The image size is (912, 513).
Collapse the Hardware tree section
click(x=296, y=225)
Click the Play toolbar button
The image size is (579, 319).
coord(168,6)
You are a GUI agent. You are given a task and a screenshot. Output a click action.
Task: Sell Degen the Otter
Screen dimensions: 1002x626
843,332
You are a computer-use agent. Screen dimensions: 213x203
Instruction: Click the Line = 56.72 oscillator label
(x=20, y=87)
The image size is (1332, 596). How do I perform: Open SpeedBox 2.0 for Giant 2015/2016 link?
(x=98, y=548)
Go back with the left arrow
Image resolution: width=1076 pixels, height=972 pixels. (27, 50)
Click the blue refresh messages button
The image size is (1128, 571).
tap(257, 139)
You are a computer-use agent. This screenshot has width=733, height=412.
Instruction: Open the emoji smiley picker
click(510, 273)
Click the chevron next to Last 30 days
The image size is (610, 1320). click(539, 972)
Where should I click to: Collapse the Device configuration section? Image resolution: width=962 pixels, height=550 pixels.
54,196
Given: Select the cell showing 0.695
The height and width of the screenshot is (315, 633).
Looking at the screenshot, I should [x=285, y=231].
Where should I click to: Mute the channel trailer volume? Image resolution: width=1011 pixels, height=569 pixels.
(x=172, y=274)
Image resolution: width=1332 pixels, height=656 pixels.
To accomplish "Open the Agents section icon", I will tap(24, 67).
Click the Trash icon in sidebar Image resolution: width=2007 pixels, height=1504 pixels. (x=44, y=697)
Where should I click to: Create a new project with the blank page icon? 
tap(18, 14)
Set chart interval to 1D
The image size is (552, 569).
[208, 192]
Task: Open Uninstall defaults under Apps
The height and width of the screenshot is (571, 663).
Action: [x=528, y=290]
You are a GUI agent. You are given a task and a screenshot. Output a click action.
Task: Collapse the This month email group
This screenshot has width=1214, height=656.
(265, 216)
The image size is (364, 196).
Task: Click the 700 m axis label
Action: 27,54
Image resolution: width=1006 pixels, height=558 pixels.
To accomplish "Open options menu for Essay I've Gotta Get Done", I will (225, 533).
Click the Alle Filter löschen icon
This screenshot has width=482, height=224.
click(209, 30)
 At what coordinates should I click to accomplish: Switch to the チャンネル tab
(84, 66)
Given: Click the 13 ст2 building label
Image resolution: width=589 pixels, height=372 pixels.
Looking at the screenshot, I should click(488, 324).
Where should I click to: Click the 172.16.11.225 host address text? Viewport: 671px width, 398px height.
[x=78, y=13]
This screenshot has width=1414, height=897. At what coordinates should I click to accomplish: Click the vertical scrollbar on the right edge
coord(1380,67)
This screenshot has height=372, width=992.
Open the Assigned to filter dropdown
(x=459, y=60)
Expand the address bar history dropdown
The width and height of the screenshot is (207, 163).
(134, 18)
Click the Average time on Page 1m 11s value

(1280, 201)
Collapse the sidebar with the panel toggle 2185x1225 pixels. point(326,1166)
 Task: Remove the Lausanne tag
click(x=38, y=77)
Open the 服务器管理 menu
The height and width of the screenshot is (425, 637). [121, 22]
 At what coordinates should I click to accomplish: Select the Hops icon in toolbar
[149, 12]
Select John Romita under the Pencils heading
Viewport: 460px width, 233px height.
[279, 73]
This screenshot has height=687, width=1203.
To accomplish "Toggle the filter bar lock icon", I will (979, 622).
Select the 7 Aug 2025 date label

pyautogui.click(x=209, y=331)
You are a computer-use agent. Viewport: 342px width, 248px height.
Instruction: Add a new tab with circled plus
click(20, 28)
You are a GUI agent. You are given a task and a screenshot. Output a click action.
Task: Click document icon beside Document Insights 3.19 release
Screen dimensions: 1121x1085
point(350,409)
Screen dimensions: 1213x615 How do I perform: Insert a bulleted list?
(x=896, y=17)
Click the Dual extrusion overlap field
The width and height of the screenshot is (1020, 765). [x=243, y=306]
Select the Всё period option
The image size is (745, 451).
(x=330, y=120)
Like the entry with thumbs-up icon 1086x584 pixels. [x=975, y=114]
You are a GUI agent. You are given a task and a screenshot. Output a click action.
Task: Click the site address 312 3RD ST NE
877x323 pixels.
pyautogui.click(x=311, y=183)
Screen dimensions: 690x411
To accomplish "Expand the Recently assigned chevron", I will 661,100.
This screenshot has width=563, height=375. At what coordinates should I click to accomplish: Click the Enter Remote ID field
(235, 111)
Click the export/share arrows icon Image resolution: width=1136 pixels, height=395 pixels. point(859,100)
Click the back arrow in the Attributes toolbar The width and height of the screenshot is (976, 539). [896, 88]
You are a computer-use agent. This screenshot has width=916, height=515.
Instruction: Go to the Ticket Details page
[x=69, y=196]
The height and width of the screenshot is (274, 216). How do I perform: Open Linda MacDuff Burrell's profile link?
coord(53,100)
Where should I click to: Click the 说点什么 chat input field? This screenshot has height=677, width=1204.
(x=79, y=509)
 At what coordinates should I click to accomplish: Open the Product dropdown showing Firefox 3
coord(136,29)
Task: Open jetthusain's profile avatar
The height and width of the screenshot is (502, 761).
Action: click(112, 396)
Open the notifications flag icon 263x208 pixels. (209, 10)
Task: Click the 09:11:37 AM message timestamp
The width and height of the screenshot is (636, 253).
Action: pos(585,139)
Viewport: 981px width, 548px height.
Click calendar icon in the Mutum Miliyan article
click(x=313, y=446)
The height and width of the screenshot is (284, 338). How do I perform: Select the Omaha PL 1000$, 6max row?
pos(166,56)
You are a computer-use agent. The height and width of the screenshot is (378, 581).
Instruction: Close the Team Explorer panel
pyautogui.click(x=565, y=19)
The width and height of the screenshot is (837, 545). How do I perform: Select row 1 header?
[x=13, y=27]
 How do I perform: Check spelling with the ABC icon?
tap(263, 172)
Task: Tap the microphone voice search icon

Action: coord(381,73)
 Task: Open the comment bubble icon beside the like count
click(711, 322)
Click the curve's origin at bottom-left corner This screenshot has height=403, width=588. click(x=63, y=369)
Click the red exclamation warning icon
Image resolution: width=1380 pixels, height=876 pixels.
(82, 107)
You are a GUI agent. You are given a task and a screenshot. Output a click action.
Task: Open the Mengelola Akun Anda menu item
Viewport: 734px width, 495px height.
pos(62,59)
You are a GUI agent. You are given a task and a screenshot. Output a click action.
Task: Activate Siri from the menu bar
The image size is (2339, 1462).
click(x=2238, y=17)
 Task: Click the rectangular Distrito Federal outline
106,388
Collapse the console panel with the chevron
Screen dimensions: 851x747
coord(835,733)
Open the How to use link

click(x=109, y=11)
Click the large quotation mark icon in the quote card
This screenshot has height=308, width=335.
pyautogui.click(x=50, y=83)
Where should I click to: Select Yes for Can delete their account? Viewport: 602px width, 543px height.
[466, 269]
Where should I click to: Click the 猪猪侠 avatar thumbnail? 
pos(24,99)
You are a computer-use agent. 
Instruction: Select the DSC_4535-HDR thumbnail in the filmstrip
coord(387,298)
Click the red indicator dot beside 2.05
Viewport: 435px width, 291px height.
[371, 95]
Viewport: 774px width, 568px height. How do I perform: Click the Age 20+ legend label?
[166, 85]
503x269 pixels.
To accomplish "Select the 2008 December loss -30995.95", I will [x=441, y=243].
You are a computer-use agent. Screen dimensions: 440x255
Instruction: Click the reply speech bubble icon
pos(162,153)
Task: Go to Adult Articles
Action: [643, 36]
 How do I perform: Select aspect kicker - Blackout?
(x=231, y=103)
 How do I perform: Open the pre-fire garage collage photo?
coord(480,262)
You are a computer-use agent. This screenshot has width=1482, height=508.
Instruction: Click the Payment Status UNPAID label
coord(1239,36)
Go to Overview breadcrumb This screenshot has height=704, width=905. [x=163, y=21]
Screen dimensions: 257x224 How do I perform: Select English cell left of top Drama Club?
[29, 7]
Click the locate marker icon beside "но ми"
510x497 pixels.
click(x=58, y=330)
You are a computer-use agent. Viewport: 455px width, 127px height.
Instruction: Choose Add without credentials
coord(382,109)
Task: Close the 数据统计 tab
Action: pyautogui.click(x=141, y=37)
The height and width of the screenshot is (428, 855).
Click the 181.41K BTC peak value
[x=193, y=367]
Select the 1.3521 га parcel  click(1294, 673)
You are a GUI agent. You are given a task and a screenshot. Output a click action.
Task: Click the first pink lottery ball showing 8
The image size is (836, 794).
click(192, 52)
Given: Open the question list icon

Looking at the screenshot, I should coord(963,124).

++++++++++++++++++++

TASK TO COMPLETE: Rewrite everything from the line containing "Where should I click to: Collapse" down to the line containing "will tap(24, 67)." in the data, replacing "Mute" with "Unmute" and leaving all else unchanged.

THE ANSWER:
Where should I click to: Collapse the Device configuration section? Image resolution: width=962 pixels, height=550 pixels.
54,196
Given: Select the cell showing 0.695
The height and width of the screenshot is (315, 633).
Looking at the screenshot, I should [x=285, y=231].
Where should I click to: Unmute the channel trailer volume? Image resolution: width=1011 pixels, height=569 pixels.
(x=172, y=274)
Image resolution: width=1332 pixels, height=656 pixels.
To accomplish "Open the Agents section icon", I will tap(24, 67).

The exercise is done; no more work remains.